Several remedies for efficiently training NLMs have been introduced. The reader may refer to Chen et al. (2016) for a comparison of these remedies for the NNLM. The first group of remedies such as Hierarchical Softmax (Morin and Bengio 2005) and differentiated softmax (Chen et al. 2016) propose updates to the softmax layer architectures for efficient computation. The second approach, adopted by methods like Importance Sampling (IS) (Bengio et al. 2003b) and Noise Contrastive Estimation (NCE) (Mnih and Teh 2012), is to avoid the normalization by using modified loss functions to approximate the softmax.

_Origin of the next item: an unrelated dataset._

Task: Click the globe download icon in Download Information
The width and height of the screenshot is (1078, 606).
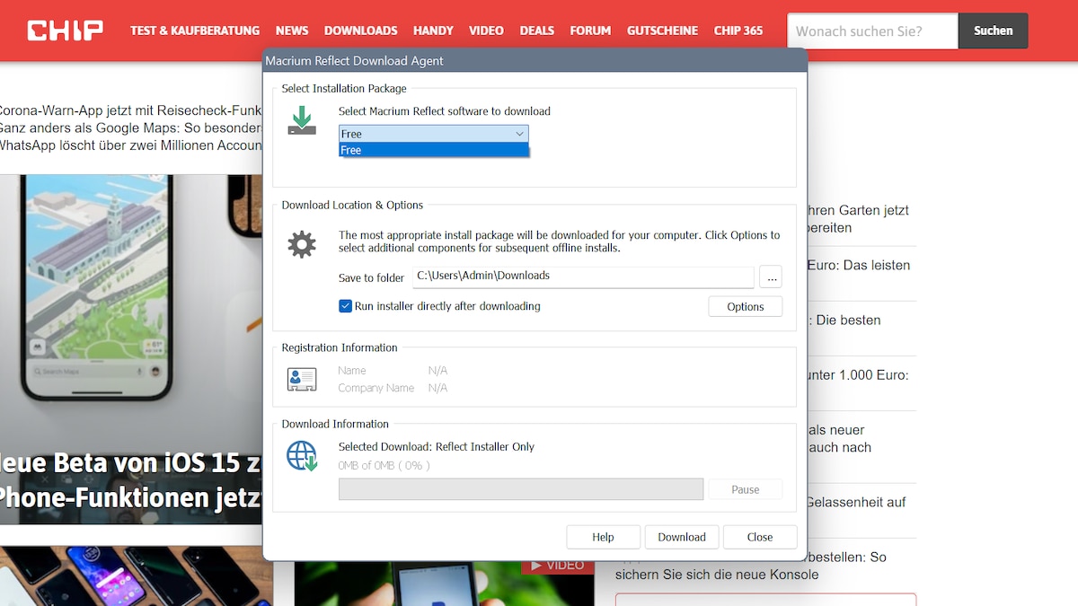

Collobert and Weston (2008) propose the cost function in Eq. 5, which does not require normalization over the vocabulary. The NLM is trained to compute higher \(s_\theta \) scores for observed context-word pairs (ct) compared to the negative samples constructed by replacing t with any other word w in V. The context is defined as the words in a symmetric window around the center word t.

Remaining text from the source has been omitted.